Java Development News:
Optimizing CMP Entity Beans with Databases
By Debu Panda
28 Jul 2004 | TheServerSide.com
Every body shuns CMP entity beans be either they try to blame J2EE or get some political mileage for their unveiled agenda. This happens almost every thread at least in community forums like TheServerSide.com or JavaLobby. However I was surprised to see a houseful when I presented “Optimizing Container Managed Persistence with Relational Databases” with Mike Keith in JavaOne this year. I was expecting very few attendees with ongoing slaughter of CMP entity beans in the community forums and the fact that EJB is having a quantum loop in the EJB 3.0 spec. And almost everyone stayed in the room. After the presentation, I spoke to few attendees and almost every one of them use CMP entity beans in their production application servers such as Weblogic, OC4J or Websphere. Most of them are happy with their the scalability requirements of their applications.

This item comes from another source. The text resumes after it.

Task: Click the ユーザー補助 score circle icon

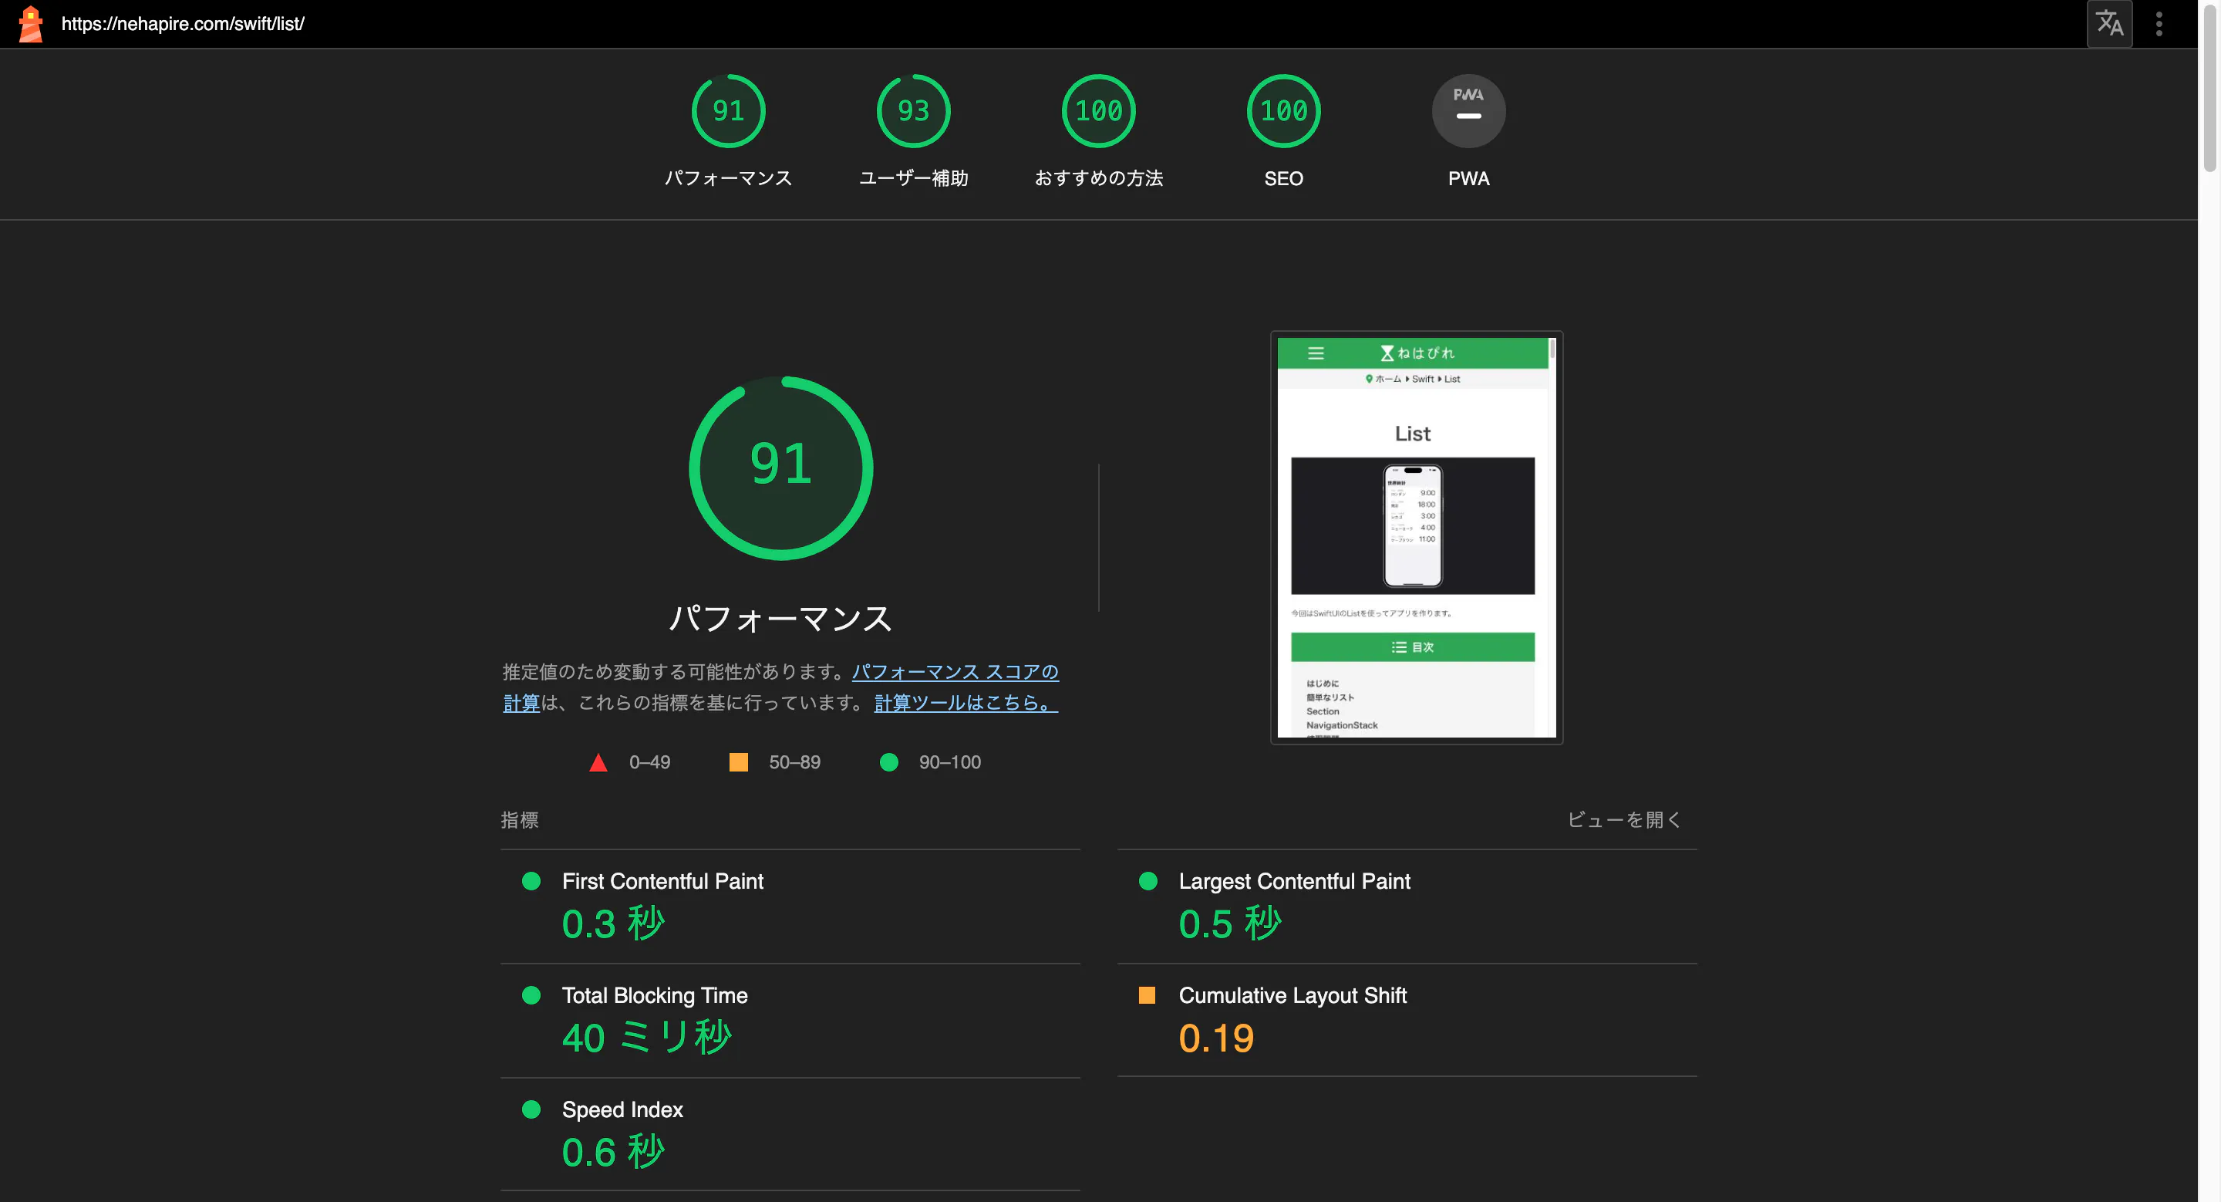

Before I took over the responsibilities of EJB container for OC4J about one and half years back I always thought EJBs and especially CMP entity beans are useless and no body uses them at all. But soon realized, there are thousands of Oracle customers who use EJBs and CMPs in production. After working with a lot of developers those complained about performance of CMP entity beans do not understand the impact of entity beans on the databases. In this article, I will provide a guideline how you can tune optimize the CMP entity beans with relational databases like Oracle.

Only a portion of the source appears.